第26話 手の甲のメモ

更年期は物忘れが多くなる。

「牛乳、パン、バナナ」

仕事帰りに手の甲に書いたメモを確認し

買い物カゴに入れていく。

「……かぶ?何だっけ? これ」

書いたメモを思い出す。

牛は牛乳、パはパン、バはバナナ。

頭文字ひとつを書くことがルール。

なのに、[か]ではなく[かぶ]の二文字だ。

思い出せない。

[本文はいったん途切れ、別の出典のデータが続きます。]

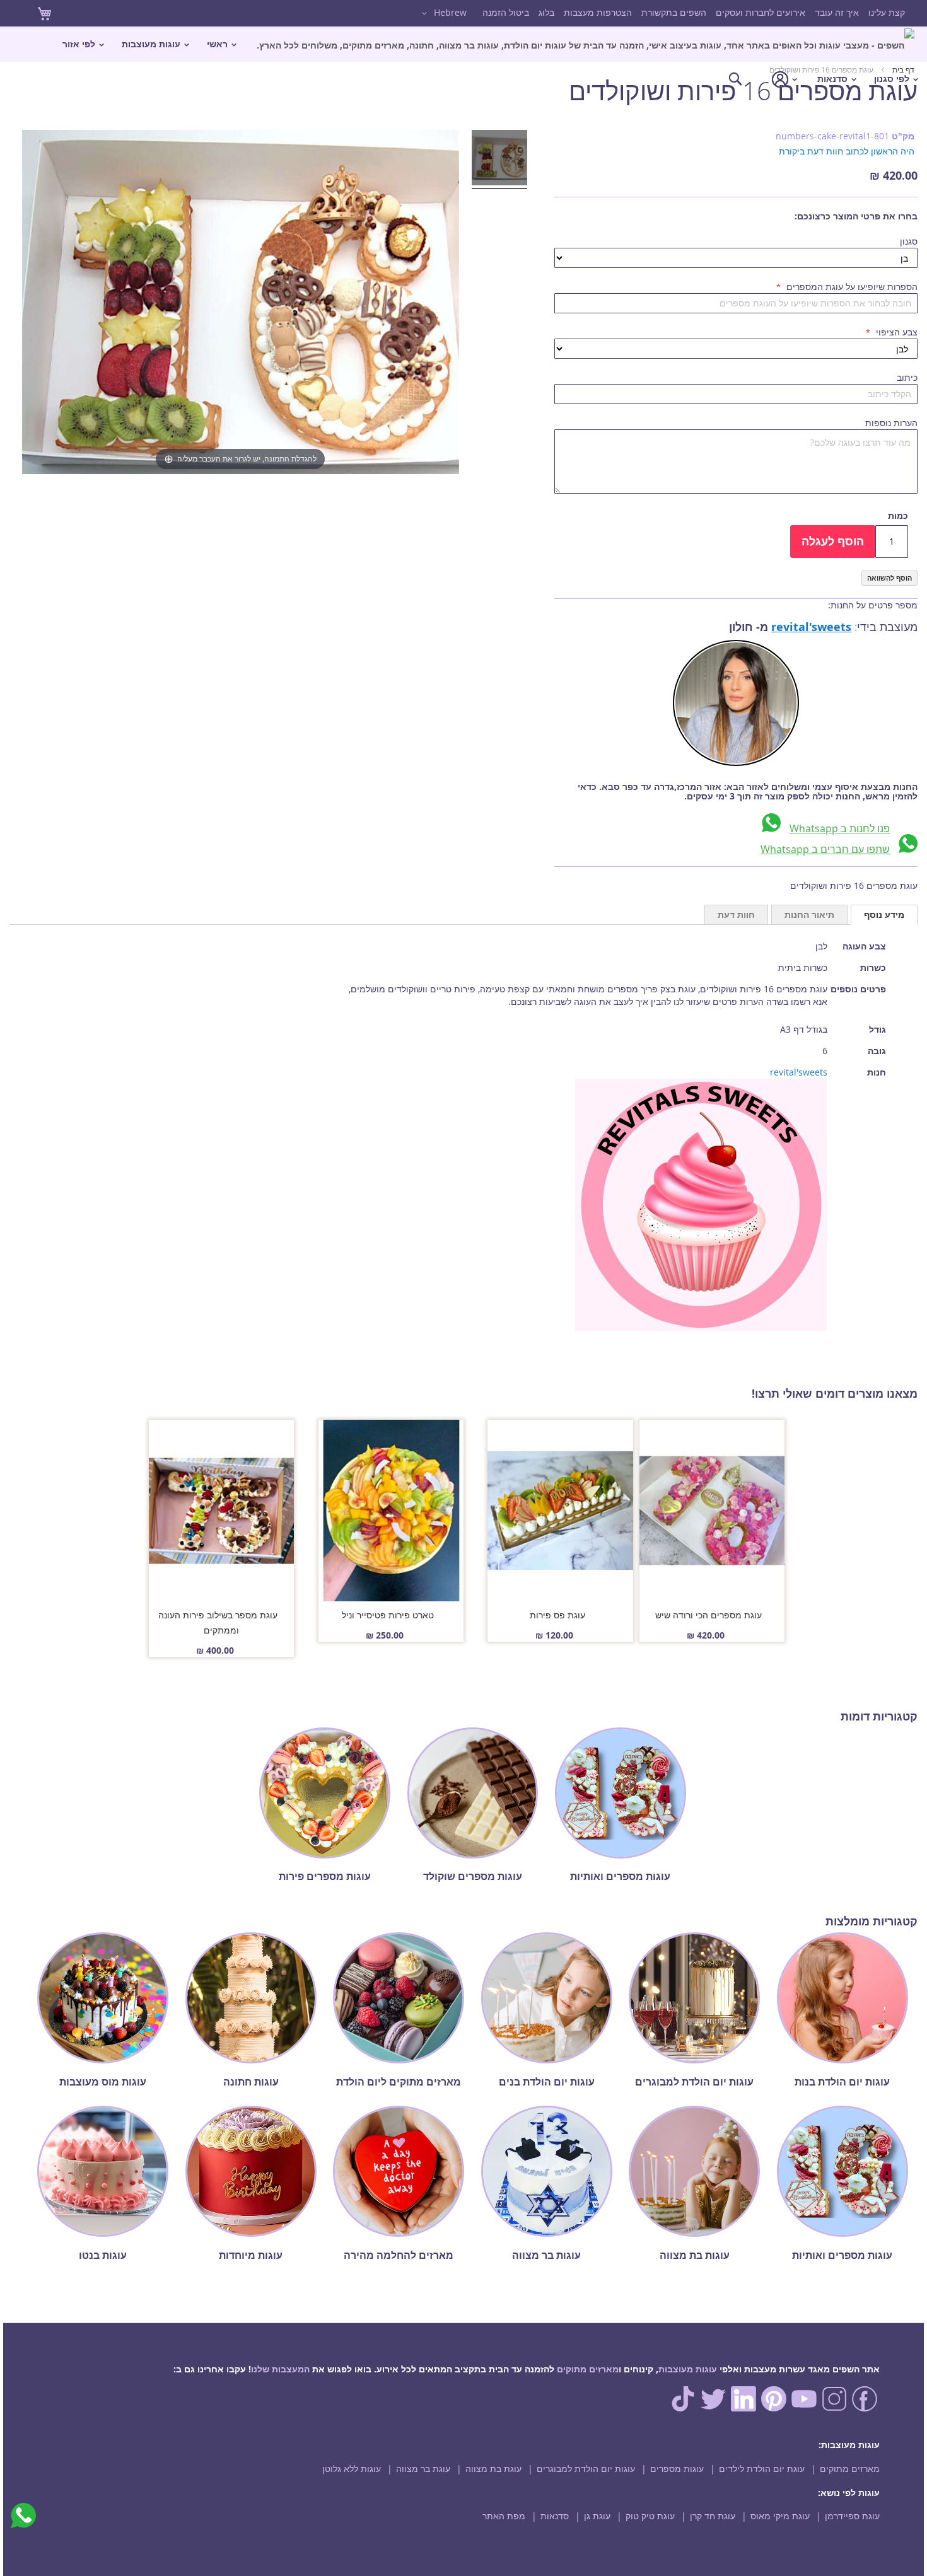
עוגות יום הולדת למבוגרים (586, 2468)
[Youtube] (804, 2408)
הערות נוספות (891, 423)
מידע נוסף (884, 914)
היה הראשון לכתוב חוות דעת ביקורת (846, 151)
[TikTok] (683, 2408)
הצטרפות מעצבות (598, 12)
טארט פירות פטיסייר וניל (388, 1615)
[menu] (463, 61)
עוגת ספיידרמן (852, 2516)
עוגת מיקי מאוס (780, 2516)
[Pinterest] (773, 2408)
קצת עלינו (886, 12)
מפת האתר (503, 2516)
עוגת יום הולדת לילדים (762, 2468)
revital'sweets (811, 627)
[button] (442, 13)
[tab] (884, 915)
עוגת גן (597, 2516)
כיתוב (907, 377)
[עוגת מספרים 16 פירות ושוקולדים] (499, 159)
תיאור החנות (809, 914)
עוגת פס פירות (557, 1615)
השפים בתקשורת (673, 12)
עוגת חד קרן (712, 2516)
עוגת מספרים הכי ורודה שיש (708, 1615)
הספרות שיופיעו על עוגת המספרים (851, 287)
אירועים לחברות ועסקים (760, 12)
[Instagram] (834, 2408)
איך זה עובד (837, 12)
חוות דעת (736, 914)
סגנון (909, 241)
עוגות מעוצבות (687, 2369)
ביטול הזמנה (505, 12)
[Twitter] (713, 2408)
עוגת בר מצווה (423, 2468)
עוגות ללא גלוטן (351, 2468)
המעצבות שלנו (280, 2369)
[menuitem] (585, 44)
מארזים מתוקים (588, 2369)
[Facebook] (864, 2408)
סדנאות (554, 2516)
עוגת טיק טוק (650, 2516)
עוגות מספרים (677, 2468)
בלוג (546, 12)
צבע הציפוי (895, 332)
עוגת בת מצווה (493, 2468)
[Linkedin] (743, 2408)
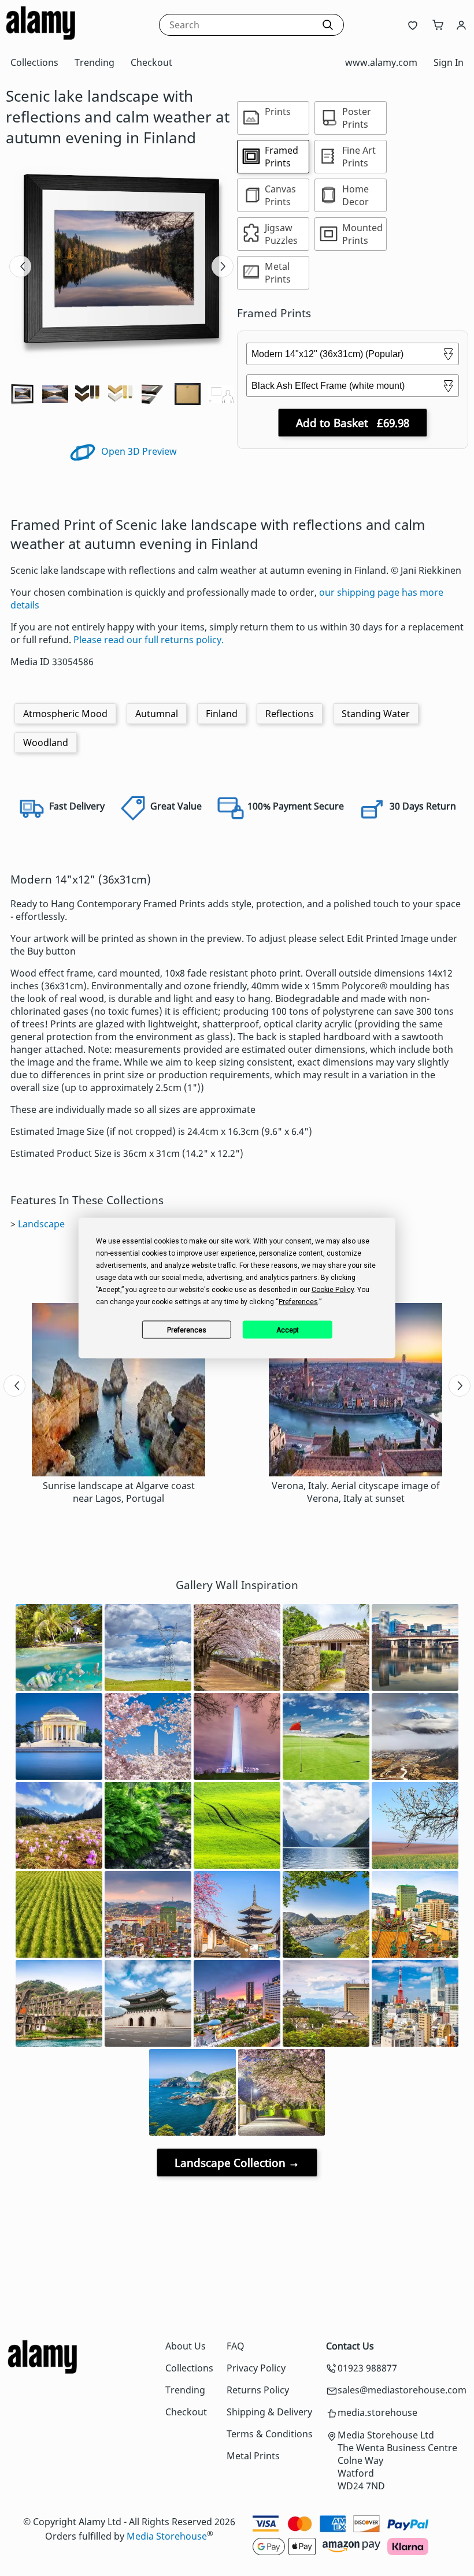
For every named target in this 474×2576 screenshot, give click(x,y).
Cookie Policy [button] (333, 1290)
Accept (287, 1330)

何で二文字だ?

明らかに野菜のカブではない。

大根オンリーの我が家だ。

店の中を歩き回って思いだそう。


メモ一文字に拘るのは理由がある。

今から二十五年前、飲食店でバイトしていた。

ジャガイモ一キロ分の皮むき。

玉ねぎ一キロ分のみじん切り。

三十代の主婦パートさんの手の甲のメモを

見た時からだった。一緒に皮むきする

彼女の手の甲に書いてある文字。

【ヤクとシャブ】だ。恐い。恐い恐い。

聞くに聞けない。視線を感じたらしく、

「あっこれ?帰りに買ってくのよ」

笑顔で答える主婦。主婦も薬を使うのか?

怪訝な顔の私に、さらに言葉を続ける。

「旦那と子供に頼まれたのよ」

お子さん、まだ三才ですけど?

「……ごめん。まぎらわしいね。ヤクは

ヤクルトで、シャブはしゃぶしゃぶ用の肉」

「ですよねぇ」略すのは危険だと認識する。

チンゲン菜だったら、はっ恥ずかしい。


店内をひとまわりするデバネズミ。

カブ、かぶ。たしか夫に頼まれたような。

【か】だけじゃ分からないから【かぶ】と書いた。

そうだ。思い出した。


それはお菓子コーナーにあった。

歌舞伎揚という煎餅だった。

すっきりしたデバネズミ。

買い物専用の手帳買おうかな?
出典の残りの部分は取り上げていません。